### Extrait à lire
━━━

Il est d’autant plus symbolique que Daniel Barenboim serve ce dessein, lui le juif qui a osé braver l’interdit wagnérien en Israël, et lui à qui les palestiniens ont offert un passeport palestinien. La vision politique très ouverte de Barenboim donne la primeur à l’humanisme et à l’art : sa passion pour Wagner qui marque toute sa carrière, son lien à Wilhelm Furtwängler montrent son désir de dépasser les idées reçues ou les fausses anathèmes. Les attaques dont il a été l’objet récemment sont pour moi assez téléguidées par ceux qui détestent le personnage et le symbole de la Berlin culturelle post-unité qu’il est devenu.
Enfin, mettre en vitrine ceux qui de l’Est, de l’Ouest, de l’étranger, ont symbolisé le chant allemand des cinquante dernières années – tous liés à lui, faisant de ces maîtres les vrais Meistersinger et non de simples rôles est un coup de génie. Car un des problèmes de la distribution des Meistersinger est justement de distribuer les Maîtres, rôles de complément par le volume de texte à chanter, mais rôle essentiel pour qui veut essayer d’individualiser chaque personnage et de lui donner un profil. Moses et Barenboim y réussissent grâce au concours des chanteurs mythiques des dernières années, qui y jouent presque leur propre rôle, Kosky d’une autre manière y a réussi à Bayreuth.

━━━

### Consignes
1. Relevez toutes les personnes désignées par leur nom dans le texte sur Barenboim.
2. Recopiez fidèlement le passage du texte sur Barenboim qui s'ouvre sur les mots contenant "Il est d’autant" et se clôt sur "qu’il est devenu.".
3. Selon le texte sur Barenboim, pourquoi le fait de confier les Maîtres à des chanteurs emblématiques est-il un coup de génie ? Répondez en une à trois phrases.
Le matériel présenté ensuite est indépendant du texte.

### Données fournies
━━━

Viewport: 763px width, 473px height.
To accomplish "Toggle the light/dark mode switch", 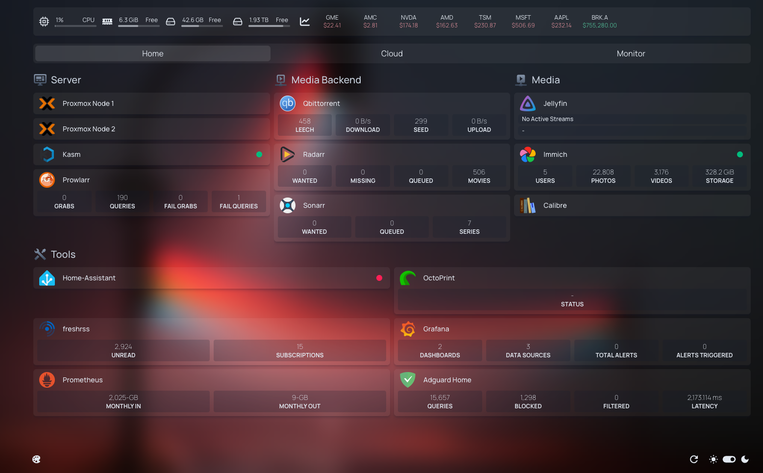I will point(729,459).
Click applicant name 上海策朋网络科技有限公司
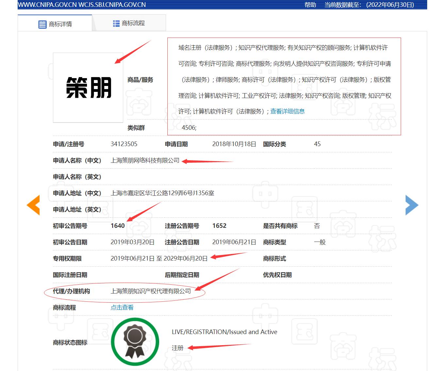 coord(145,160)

━━━

### Corrigé
1. Daniel Barenboim, Wagner, Wilhelm Furtwängler, Moses, Kosky

2.
Il est d’autant plus symbolique que Daniel Barenboim serve ce dessein, lui le juif qui a osé braver l’interdit wagnérien en Israël, et lui à qui les palestiniens ont offert un passeport palestinien. La vision politique très ouverte de Barenboim donne la primeur à l’humanisme et à l’art : sa passion pour Wagner qui marque toute sa carrière, son lien à Wilhelm Furtwängler montrent son désir de dépasser les idées reçues ou les fausses anathèmes. Les attaques dont il a été l’objet récemment sont pour moi assez téléguidées par ceux qui détestent le personnage et le symbole de la Berlin culturelle post-unité qu’il est devenu.

3. La distribution des Maîtres pose un problème dans les Meistersinger. Ce sont des rôles de complément par le volume de texte à chanter, mais ils sont essentiels pour qui veut individualiser chaque personnage et lui donner un profil. En faisant de chanteurs qui ont symbolisé le chant allemand des cinquante dernières années de vrais Meistersinger, et non de simples rôles, la production y parvient.